For Stilwell’s eyes only from Marshall.
Yesterday morning the President dispatched a radio to CKS to the following general effect: Serious situation in Central China leads to conclusion that drastic measures must be taken immediately. It calls for delegation to one individual of power to coordinate all the Allied military resources in China including the Communist forces.1
“I think I am fully aware of your feelings regarding General Stilwell, nevertheless, I think he has now clearly demonstrated his far-sighted judgment, his skill in organization and training and above all, in fighting your Chinese forces.
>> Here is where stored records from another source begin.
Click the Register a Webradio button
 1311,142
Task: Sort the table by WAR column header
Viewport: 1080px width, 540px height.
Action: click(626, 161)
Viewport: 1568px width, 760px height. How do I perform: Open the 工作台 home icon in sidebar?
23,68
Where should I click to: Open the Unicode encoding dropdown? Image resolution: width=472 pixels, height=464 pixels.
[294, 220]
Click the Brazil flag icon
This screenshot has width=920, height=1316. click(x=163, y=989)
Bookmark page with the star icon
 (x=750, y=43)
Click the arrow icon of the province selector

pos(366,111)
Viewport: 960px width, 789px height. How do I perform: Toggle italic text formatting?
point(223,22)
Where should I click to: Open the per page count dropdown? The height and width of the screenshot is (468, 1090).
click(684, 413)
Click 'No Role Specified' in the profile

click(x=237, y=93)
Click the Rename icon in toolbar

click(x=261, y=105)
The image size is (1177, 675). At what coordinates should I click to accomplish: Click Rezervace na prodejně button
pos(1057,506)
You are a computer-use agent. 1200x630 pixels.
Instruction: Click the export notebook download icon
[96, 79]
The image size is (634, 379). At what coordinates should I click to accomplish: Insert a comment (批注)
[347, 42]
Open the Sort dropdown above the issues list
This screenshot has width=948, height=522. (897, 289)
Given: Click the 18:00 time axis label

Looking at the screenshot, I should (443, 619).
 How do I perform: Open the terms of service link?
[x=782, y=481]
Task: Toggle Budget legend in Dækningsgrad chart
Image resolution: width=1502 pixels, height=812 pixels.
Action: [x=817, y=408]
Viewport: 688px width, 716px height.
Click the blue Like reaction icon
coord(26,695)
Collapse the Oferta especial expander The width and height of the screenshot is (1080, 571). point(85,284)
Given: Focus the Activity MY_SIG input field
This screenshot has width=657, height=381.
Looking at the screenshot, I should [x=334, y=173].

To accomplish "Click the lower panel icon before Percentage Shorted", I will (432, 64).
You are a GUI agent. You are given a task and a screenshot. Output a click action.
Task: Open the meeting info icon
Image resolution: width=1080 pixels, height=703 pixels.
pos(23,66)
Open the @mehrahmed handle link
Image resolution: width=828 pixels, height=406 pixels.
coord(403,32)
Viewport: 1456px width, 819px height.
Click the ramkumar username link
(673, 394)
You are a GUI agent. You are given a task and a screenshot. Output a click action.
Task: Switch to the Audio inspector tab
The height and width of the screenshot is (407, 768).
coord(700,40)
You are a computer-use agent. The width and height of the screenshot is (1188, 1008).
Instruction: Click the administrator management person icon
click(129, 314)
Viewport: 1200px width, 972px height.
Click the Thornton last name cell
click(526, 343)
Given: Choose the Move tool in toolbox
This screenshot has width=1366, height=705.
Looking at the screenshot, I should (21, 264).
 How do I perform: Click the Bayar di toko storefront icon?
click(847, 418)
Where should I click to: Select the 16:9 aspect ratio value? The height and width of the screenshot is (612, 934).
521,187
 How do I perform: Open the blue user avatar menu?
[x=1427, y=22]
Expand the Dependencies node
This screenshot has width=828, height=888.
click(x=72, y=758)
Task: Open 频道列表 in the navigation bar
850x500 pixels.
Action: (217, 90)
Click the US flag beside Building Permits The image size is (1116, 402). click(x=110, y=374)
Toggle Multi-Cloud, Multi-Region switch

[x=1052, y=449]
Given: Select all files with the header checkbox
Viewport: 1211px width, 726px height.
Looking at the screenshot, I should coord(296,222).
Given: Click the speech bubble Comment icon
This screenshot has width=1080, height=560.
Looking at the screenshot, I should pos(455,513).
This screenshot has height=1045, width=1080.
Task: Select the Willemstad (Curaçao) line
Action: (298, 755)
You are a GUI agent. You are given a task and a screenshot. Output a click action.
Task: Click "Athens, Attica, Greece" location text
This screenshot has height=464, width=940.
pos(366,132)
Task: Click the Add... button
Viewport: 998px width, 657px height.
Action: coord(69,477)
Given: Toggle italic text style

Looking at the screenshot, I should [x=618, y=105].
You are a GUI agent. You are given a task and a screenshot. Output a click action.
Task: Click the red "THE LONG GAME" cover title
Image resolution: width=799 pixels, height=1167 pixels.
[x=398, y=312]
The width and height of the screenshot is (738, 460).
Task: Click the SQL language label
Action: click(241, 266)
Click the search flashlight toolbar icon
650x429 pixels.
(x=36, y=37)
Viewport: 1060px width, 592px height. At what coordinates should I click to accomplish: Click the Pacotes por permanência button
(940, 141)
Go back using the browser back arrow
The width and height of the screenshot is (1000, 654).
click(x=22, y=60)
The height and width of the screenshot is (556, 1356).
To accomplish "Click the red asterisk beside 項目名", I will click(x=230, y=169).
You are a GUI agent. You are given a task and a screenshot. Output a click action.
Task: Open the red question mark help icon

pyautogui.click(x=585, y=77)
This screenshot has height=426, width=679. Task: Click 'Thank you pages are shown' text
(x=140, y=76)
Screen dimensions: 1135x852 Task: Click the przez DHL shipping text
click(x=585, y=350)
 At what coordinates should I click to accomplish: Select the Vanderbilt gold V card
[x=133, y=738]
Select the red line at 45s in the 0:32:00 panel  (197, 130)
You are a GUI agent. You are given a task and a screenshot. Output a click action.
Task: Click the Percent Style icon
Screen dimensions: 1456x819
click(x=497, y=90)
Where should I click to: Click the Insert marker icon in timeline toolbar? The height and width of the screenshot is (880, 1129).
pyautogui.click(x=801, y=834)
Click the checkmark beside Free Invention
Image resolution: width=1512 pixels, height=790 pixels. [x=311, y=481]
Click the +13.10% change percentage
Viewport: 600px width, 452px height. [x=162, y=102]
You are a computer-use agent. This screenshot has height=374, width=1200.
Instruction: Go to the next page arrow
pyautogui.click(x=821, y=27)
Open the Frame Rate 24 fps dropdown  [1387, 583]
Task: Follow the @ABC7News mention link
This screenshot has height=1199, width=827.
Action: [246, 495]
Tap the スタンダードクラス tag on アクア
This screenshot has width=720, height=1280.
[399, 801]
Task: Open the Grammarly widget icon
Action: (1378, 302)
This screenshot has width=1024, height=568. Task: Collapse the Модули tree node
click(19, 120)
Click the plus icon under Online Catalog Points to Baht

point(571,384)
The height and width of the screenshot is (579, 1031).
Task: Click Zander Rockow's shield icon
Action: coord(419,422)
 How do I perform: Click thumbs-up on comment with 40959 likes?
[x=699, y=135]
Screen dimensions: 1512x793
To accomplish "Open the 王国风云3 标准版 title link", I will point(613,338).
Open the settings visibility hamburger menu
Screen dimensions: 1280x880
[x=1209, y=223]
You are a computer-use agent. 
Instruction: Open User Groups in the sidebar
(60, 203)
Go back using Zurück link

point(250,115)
I know of no other man who has the ability, the force, and the determination to offset the disaster which now threatens China and our over all plans for the conquest of Japan. I am promoting Stilwell to the rank of full General and recommend for your most urgent consideration that you recall him from Burma and place him directly under you in command of all Chinese and American Forces and that you charge him with the full responsibility and authority for the coordination and direction of the operations required to stem the tide of the enemy’s advances.”
Among other matters he says: “Please have in mind that it has been clearly demonstrated in Italy, in France, and in the Pacific, that air power alone cannot stop a determined enemy.” He further states: “Should you agree to giving Stilwell such assignment as I now propose I would recommend that General Sultan, a very fine officer who is now his deputy be placed in command of the Chinese-American Forces in Burma, but under Stilwell’s direction.”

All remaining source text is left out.